(Collected data)
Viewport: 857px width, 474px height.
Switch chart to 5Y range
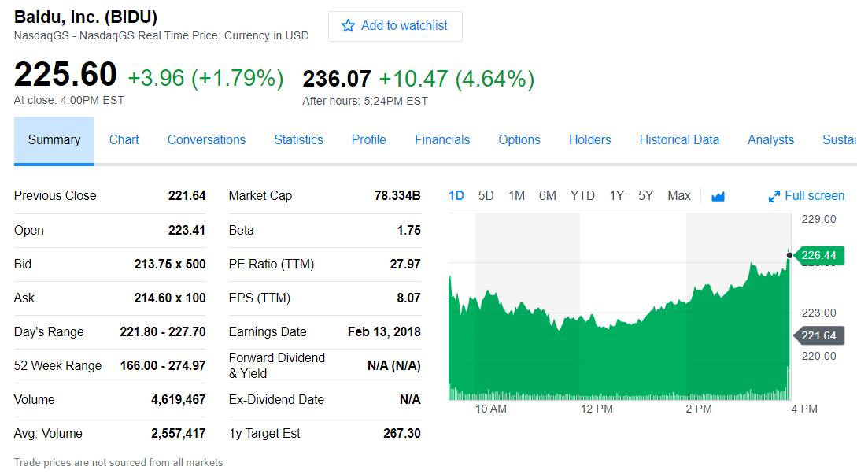(645, 195)
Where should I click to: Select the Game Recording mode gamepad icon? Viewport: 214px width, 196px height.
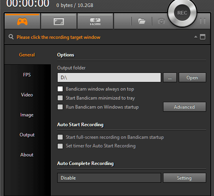tap(22, 21)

== GOAL OF THE EXERCISE ==
Your copy of the records must match them exactly, except that no pictures appear in it.

== TASK RESPONSE ==
Viewport: 857px width, 474px height.
Switch chart to 5Y range
(645, 195)
Where should I click to: Select the Game Recording mode gamepad icon? Viewport: 214px width, 196px height.
tap(22, 21)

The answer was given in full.